Hagerty framed the Xterra and the Skyline as the twin "heartbeats" of Nissan's new long-term plan. Not the hybrid Rogue. Not whatever crossover slots between two other crossovers in a segment nobody asked for. The heartbeats. That word choice is doing a lot of work, and it should.
Built to Be Broken In
The Drive got the clearest look at what the new Xterra actually is. Nissan America's boss told them the vehicle is designed to take 35-inch tires straight from the dealer lot — and 37s with aftermarket work. He called it a canvas. That's not marketing language, or at least it shouldn't be. A canvas means they built the proportions right first, left room for the people who actually use these things to make them their own. Body-on-frame is the structural honesty underneath that promise — you can't fake flex articulation with a unibody and a press release.
The tease, as The Drive covered it, included heritage cues in the design. The exec used the phrase "badass is back." Normally that kind of line from a brand executive would make you wince. Here, it lands differently — because the original Xterra had a genuine identity, something specific and a little stubborn, and Nissan spent years walking away from it. Saying badass is back is almost an apology. A useful one.
The Name Is the Point
Meanwhile, the Skyline situation is its own kind of instructive. The Infiniti boss confirmed to The Drive that the high-horsepower sedan coming to the U.S. will wear the Q50 name, not Skyline. So the soul arrives, but the name stays home. There's something philosophically interesting about that — the lineage travels, the badge doesn't. Whether that's a business decision or a legal one or just a hedge, the outcome is the same: enthusiasts will know exactly what they're looking at, and the rest of the market gets a name that fits neatly into a lineup.
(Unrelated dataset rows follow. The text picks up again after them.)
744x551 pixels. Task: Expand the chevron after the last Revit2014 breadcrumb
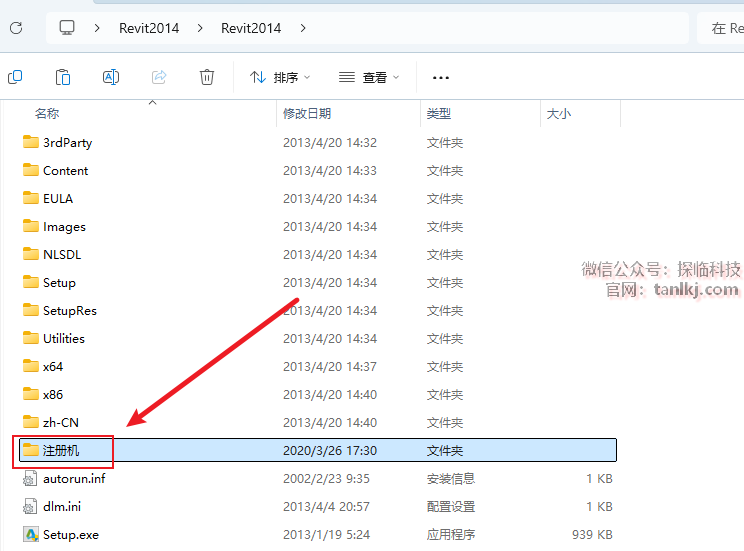coord(303,28)
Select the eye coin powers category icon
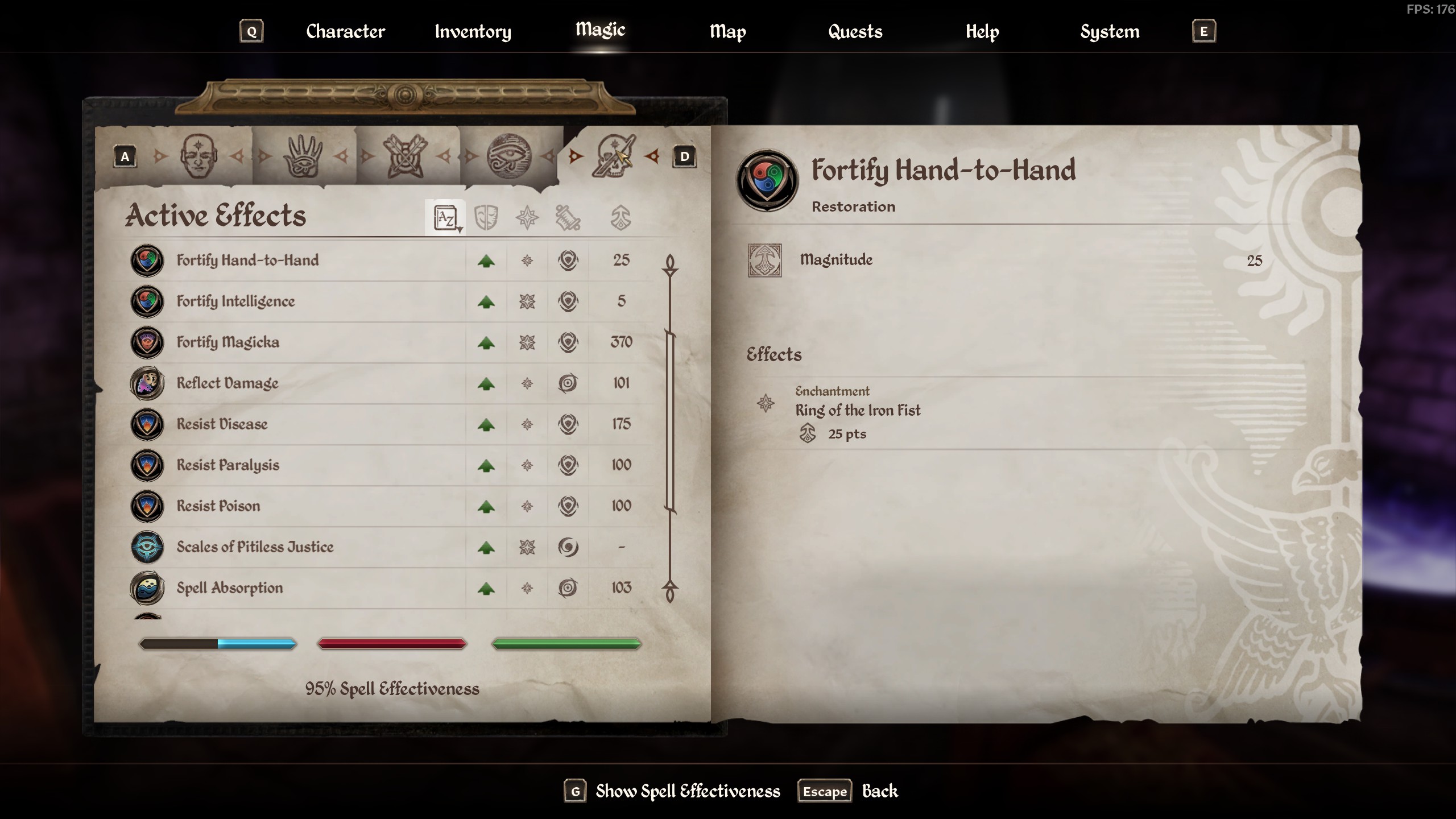Viewport: 1456px width, 819px height. click(x=509, y=156)
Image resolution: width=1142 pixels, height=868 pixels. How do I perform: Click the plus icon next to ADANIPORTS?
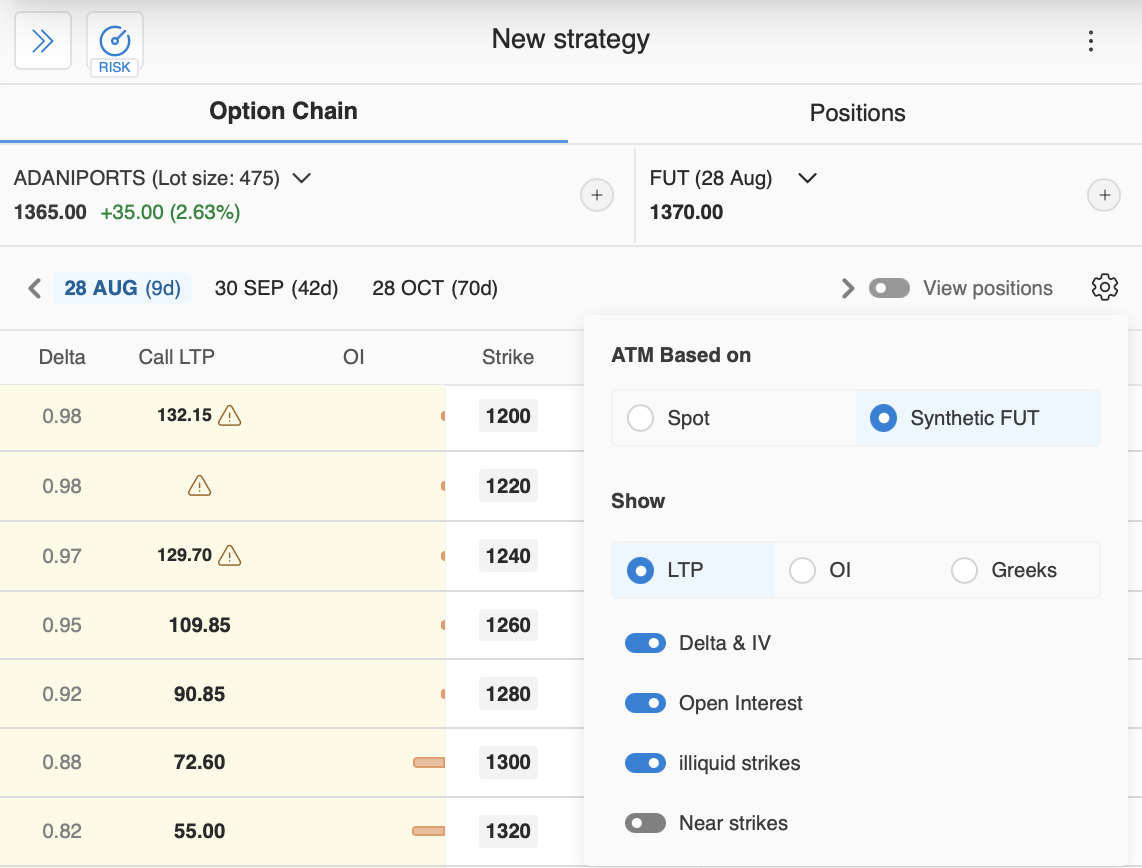click(x=596, y=195)
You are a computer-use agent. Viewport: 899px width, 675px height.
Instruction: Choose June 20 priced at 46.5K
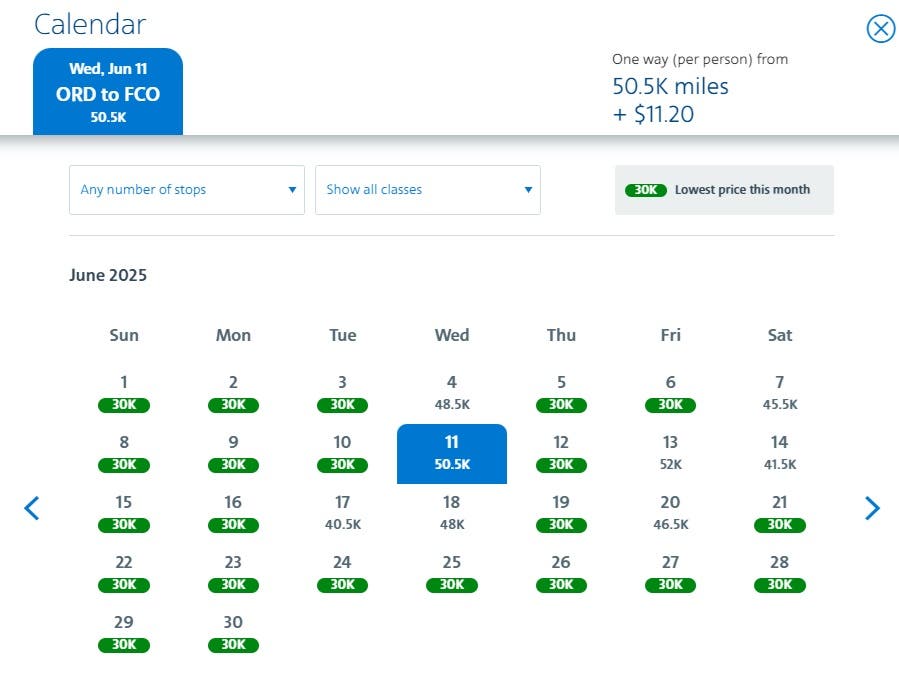(x=670, y=513)

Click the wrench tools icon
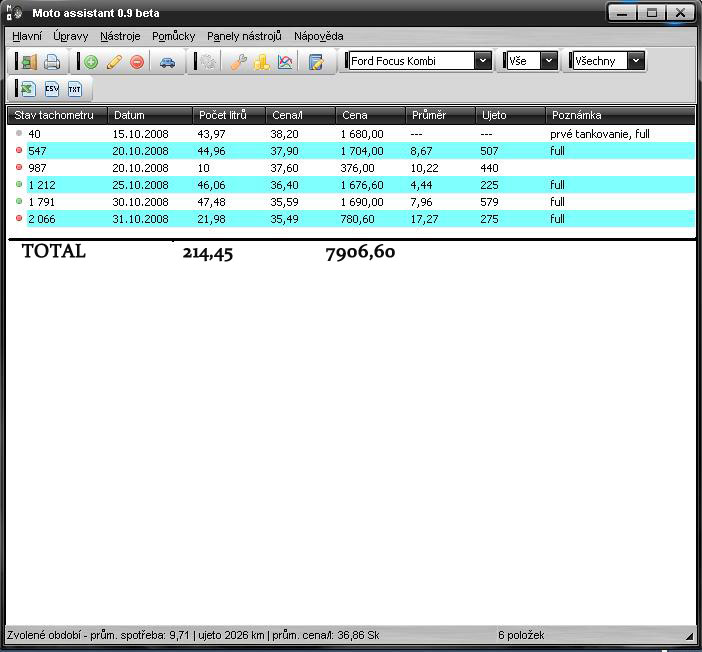[238, 62]
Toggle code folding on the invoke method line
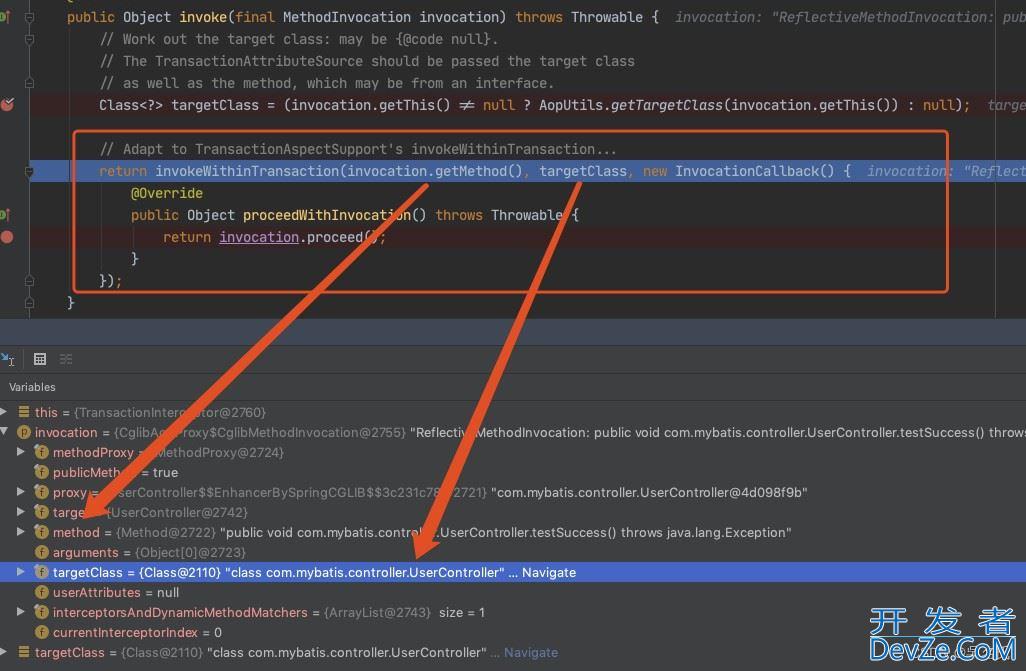This screenshot has width=1026, height=671. (29, 17)
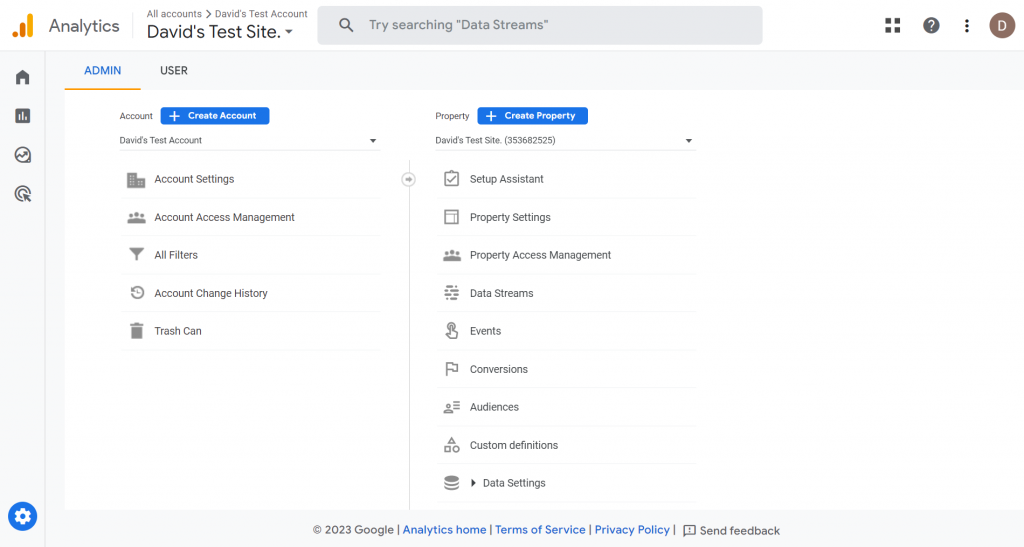Click the search box
Image resolution: width=1024 pixels, height=547 pixels.
[x=540, y=25]
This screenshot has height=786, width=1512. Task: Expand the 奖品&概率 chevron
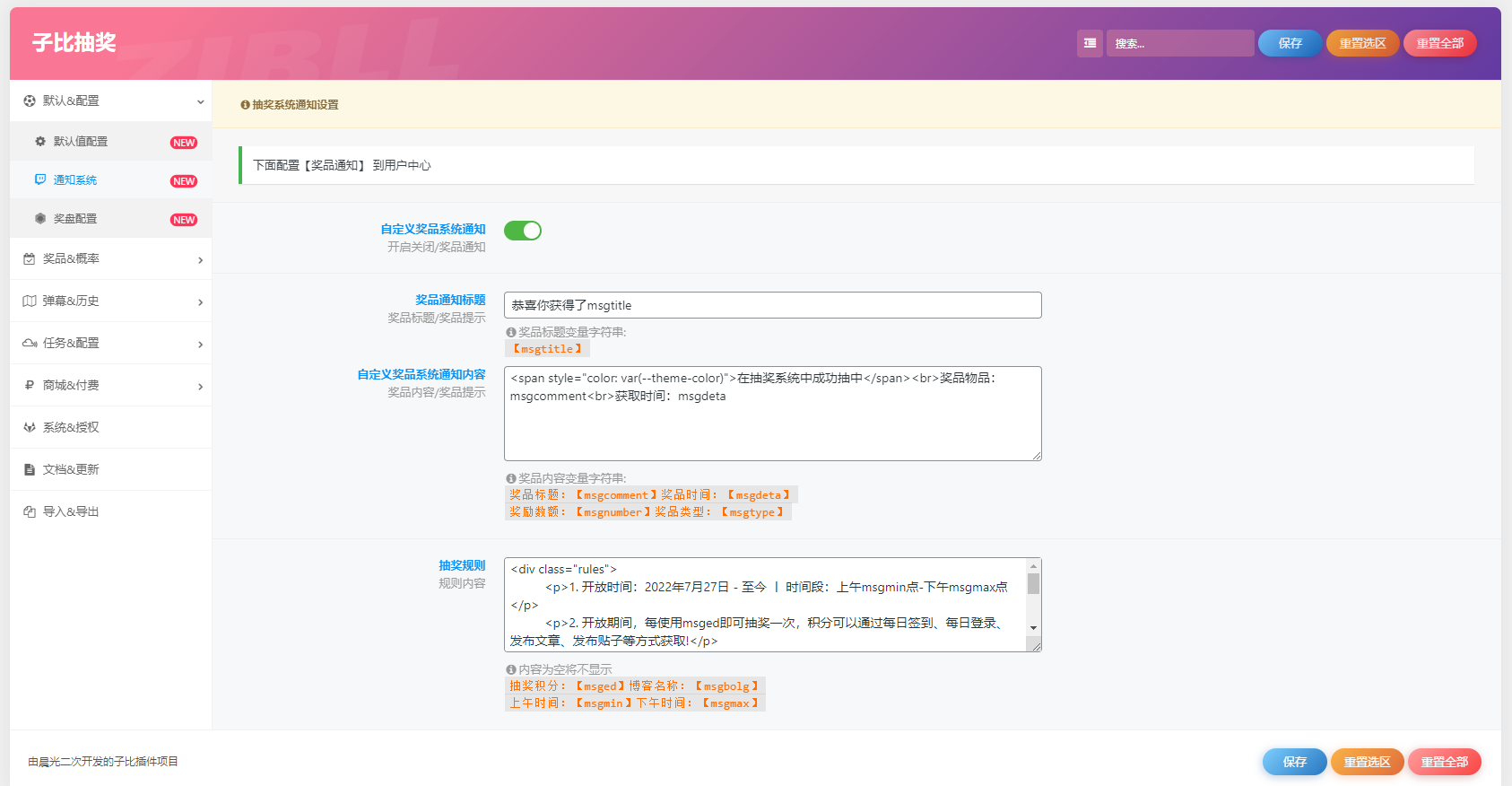200,260
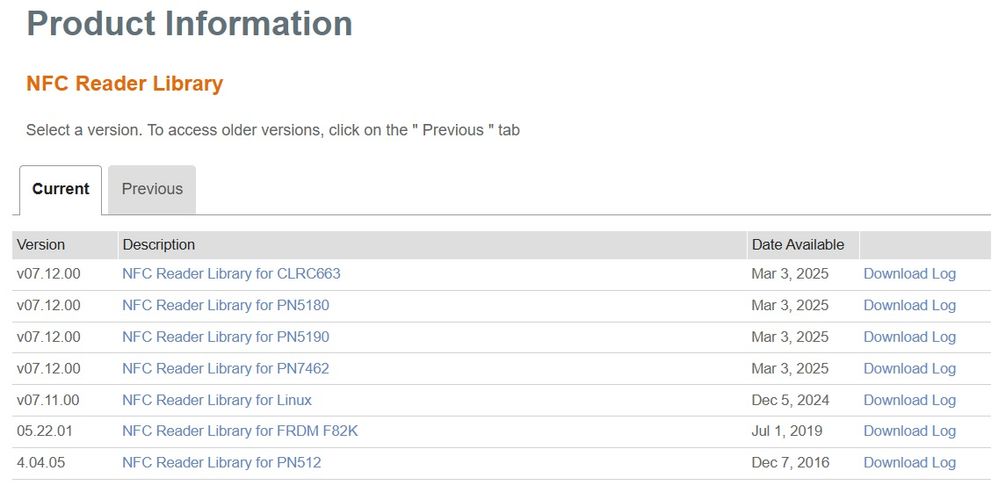Click NFC Reader Library for PN5190 link
The image size is (998, 486).
pos(225,337)
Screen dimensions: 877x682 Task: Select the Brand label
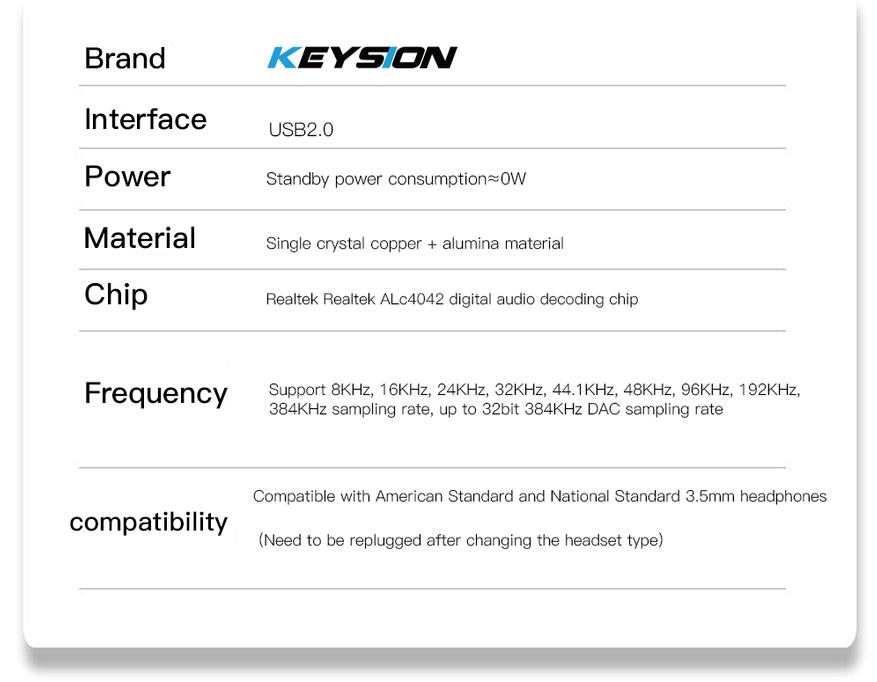click(125, 58)
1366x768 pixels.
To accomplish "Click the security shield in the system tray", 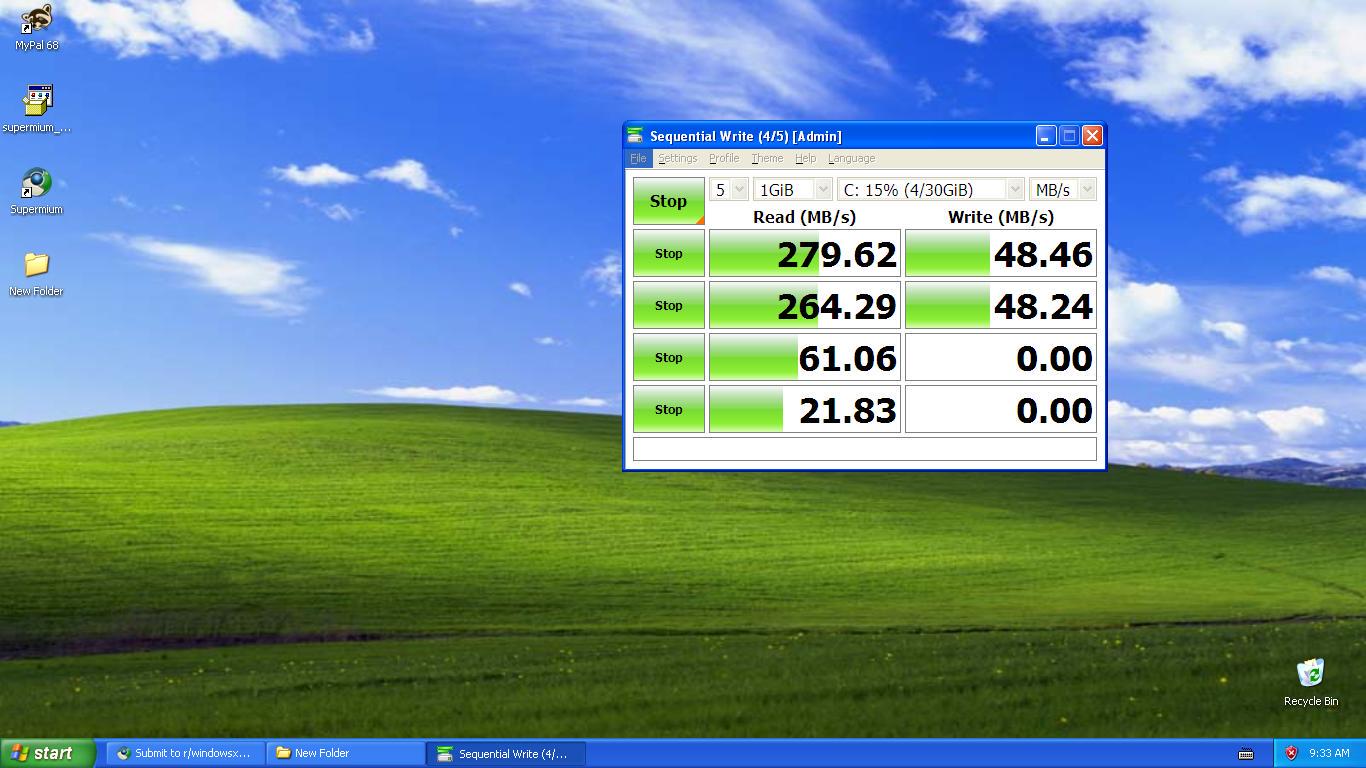I will pyautogui.click(x=1290, y=753).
Both stories — the Xterra and the Skyline — are really the same story told in different registers. Nissan has spent years building vehicles for a version of its customer that didn't quite exist, and now it's pivoting toward the version that does. The people who camped with their Xterras. The people who still talk about the GT-R with the reverence usually reserved for things you can't afford. That customer was always there. Nissan just stopped listening for a while.
What's striking, reading across the coverage, is how little skepticism any of it contains. Usually when a legacy automaker announces a heritage revival, the automotive press loads up the caveats. Here, the reaction is closer to relief. Which tells you something about how long the absence felt.
A canvas, a V-6, a body that can take 37-inch tires, and a sedan with a name that rhymes with a legend — Nissan isn't predicting the future. It's finally reading the room it's been standing in for years.